__Work to complete__.
1. In the text on host lncRNAs and IFN, shorten the paragraph that begins "NEAT1, an essential component" into a list. Keep its main facts.
2. Carry on the text on host lncRNAs and IFN from the point where it stops.

__Text__.
━━━━━━━━
Host lncRNAs as Pivotal Regulators of IFN Antiviral Response

Host lncRNAs Modulate IFN Induction

NEAT1, an essential component for paraspeckle formation, may interact with mammalian Drosophila melanogaster behavior and human splicing (DBHS) proteins, including splicing factor proline- and glutamine-rich (SFPQ) protein, paraspeckle component 1 (PSPC1), and a non-POU domain containing, octamer-binding NONO/p54^nrb protein (Naganuma and Hirose, 2013). Recently, it was reported to be involved in cancer progression and the infection of several viruses, including HTNV, HSV-1, IAV, HIV, and KSHV (Zhang et al., 2013; Imamura et al., 2014; Idogawa et al., 2017; Ma et al., 2017; Wang Y. et al., 2017; Wang Z. et al., 2017; Chen et al., 2018). Among these viruses, NEAT1 modulates HTNV through impacting on IFN induction (Ma et al., 2017). In HTNV infected human umbilical vein endothelial cells (HUVECs), silencing NEAT1 by siRNA significantly accelerated, while over-expression of NEAT1 by NEAT1-expressing plasmid effectively inhibited, HTNV replication, viral-specific mRNA and nucleocapsid protein (NP) expression (Ma et al., 2017). Results from in vivo studies demonstrated similar inhibitory effect of NEAT1 on HTNV virus titers and NP expression, and also found decreased IFN-β production in serum and remarkably reduced body weight (Ma et al., 2017). Further mechanism studies revealed that NEAT1 may promote IFN responses by acting as a positive feedback for RIG-I signaling (Ma et al., 2017). By interacting with and relocating SFPQ from the promoter regions of RIG-I and DDX60 to paraspeckles, NEAT1 removed the transcriptional inhibitory effects of SFPQ on RIG-I and DDX60, resulting in increased expression of transcriptional factor IRF7, which in turn induced the expression of IFN and NEAT1 (Ma et al., 2017). Except for this, NEAT1 also forms a multi-subunit complex with HEXIM1, which may interact with cGAS sensor and its partner polyglutamine binding protein 1 (PQBP1), resulting in the release of paraspeckle proteins, recruitment of STING, and activation of IRF3, initiating the activation pathway leading to the production of type 1 IFN (Morchikh et al., 2017). These results indicate that NEAT1 has a critical role in the antiviral response of IFN through RIG-I signaling and cGAS-STING-IRF3 pathway.
━━━━━━━━
__Excerpted data__.
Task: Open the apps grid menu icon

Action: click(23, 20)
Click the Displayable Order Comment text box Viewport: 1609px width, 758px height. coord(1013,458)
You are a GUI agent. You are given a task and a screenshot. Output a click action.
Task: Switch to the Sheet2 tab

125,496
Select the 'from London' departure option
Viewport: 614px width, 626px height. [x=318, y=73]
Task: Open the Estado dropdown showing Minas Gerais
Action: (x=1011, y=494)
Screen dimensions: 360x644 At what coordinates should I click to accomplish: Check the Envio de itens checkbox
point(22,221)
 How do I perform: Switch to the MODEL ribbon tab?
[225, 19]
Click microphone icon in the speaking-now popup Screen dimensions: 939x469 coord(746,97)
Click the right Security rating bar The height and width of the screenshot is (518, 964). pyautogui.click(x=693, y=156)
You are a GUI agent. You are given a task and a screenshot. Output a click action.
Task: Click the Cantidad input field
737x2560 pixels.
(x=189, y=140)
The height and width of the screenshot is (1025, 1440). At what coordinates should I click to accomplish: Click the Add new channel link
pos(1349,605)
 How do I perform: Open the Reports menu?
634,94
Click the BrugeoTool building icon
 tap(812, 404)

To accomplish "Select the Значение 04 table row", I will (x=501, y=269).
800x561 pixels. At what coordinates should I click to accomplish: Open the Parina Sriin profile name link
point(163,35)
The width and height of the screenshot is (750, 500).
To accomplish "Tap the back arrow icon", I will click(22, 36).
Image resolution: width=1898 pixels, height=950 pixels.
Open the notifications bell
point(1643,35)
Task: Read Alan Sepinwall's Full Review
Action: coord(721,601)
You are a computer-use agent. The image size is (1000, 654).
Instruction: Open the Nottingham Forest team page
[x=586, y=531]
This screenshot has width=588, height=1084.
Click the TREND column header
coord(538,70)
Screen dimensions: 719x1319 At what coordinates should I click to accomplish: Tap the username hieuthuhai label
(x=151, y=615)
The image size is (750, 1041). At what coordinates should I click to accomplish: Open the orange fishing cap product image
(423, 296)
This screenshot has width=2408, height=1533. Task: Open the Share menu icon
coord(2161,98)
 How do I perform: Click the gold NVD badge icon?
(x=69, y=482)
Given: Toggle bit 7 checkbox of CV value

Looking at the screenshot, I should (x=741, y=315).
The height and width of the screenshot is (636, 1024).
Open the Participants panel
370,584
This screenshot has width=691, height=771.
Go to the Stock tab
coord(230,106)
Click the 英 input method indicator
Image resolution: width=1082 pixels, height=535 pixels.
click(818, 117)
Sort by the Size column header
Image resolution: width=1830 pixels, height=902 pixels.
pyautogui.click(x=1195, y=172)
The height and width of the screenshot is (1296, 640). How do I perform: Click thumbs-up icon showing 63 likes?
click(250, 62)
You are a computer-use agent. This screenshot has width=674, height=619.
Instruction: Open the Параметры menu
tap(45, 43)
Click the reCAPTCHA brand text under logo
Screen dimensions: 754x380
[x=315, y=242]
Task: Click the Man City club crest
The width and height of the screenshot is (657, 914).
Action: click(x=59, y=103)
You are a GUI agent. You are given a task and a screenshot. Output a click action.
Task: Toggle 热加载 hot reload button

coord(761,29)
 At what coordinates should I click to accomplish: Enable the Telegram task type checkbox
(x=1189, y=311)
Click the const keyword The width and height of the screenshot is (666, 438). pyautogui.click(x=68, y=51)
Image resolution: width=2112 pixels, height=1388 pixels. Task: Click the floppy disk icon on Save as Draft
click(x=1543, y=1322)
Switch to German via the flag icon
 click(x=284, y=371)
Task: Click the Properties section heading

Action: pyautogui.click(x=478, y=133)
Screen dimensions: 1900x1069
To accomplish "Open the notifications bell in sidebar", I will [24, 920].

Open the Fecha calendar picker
━━━━━━━━
__Results for each task__.
1.
- NEAT1 is essential for paraspeckle formation. It may interact with DBHS proteins, including SFPQ, PSPC1 and NONO/p54^nrb.
- It has been linked to cancer progression and to infection by HTNV, HSV-1, IAV, HIV and KSHV.
- With HTNV, NEAT1 works by affecting IFN induction.
- In infected HUVECs, silencing NEAT1 sped up HTNV replication, viral mRNA and NP expression. Over-expressing NEAT1 held them back.
- In vivo studies showed the same inhibitory effect on virus titers and NP. They also found lower serum IFN-β and much lower body weight.
- NEAT1 may boost IFN responses as a positive feedback for RIG-I signaling. It moves SFPQ away from the RIG-I and DDX60 promoters to paraspeckles, which lifts SFPQ's block on their transcription. This raises IRF7, which in turn induces IFN and NEAT1.
- NEAT1 also forms a complex with HEXIM1 that may interact with cGAS and PQBP1. This releases paraspeckle proteins, recruits STING and activates IRF3, leading to type 1 IFN production.
- Overall, NEAT1 plays a critical role in the IFN antiviral response through RIG-I signaling and the cGAS-STING-IRF3 pathway.

2.
Most recently, lnc-Lsm3b and lncITPRIP-1, two IFN-inducible lncRNAs, were reported to impact on viral infection and IFN production by modulating PRRs RIG-I and MDA5, respectively (Jiang et al., 2018; Xie et al., 2018). Lnc-Lsm3b, which is transcribed from Lsm3 loci, could be up-regulated upon the infection of RNA viruses, such as VSV or SeV, as well as DNA virus HSV-1, and could also be stimulated by high concentration of type I IFNs and various TLR ligands (Jiang et al., 2018). Knocking down of lnc-Lsm3b using siRNA significantly increased the production of IFN-α and -β, resulting in decreased replication of VSV (Jiang et al., 2018). Mechanism studies revealed that in viral infected cells, lnc-Lsm3b may competitively bind with RIG-I monomer to restrict its conformational shift, thus preventing its binding with viral RNA, resulting the inactivation of RIG-I downstream signaling and termination of IFNs production (Jiang et al., 2018). By contrast, lncITPRIP-1, the genomic loci of which is near to inositol 1,4,5-trisphosphate receptor interacting protein (ITPRIP, also known as DNACR), was reported to be induced by multiple viruses, including HCV, VSV, SeV, and HSV, while over-expression of this lncRNA significantly inhibited HCV replication (Xie et al., 2018). Further studies revealed that lncITPRIP-1 can bind to the c-terminal of MDA5, increase the oligomerization of MDA5, and mediate MDA5-triggered production of IFNs (IFN-β, IL-28A, and IL-29) and ISGs (ISG12a, ISG56, and ISG60), leading to the suppression of HCV replication (Xie et al., 2018).

NeST (IFNG-AS1, or Tmevpg1), the genomic loci of which is located adjacent to the IFN-γ gene in both humans and mice, was reported to promote IFN-γ expression, and is associated with host’s persistence from Theiler’s virus (Vigneau et al., 2003; Gomez et al., 2013). Mechanism study revealed that NeST can bind to WD repeat-containing protein 5 (WDR5), a component of histone H3 lysine 4 (H3K4) methyltransferase complexes, resulting in enhanced H3K4 trimethylation (H3K4me3) at the IFN-γ locus, and leading to enhanced transcription of IFN-γ (Gomez et al., 2013).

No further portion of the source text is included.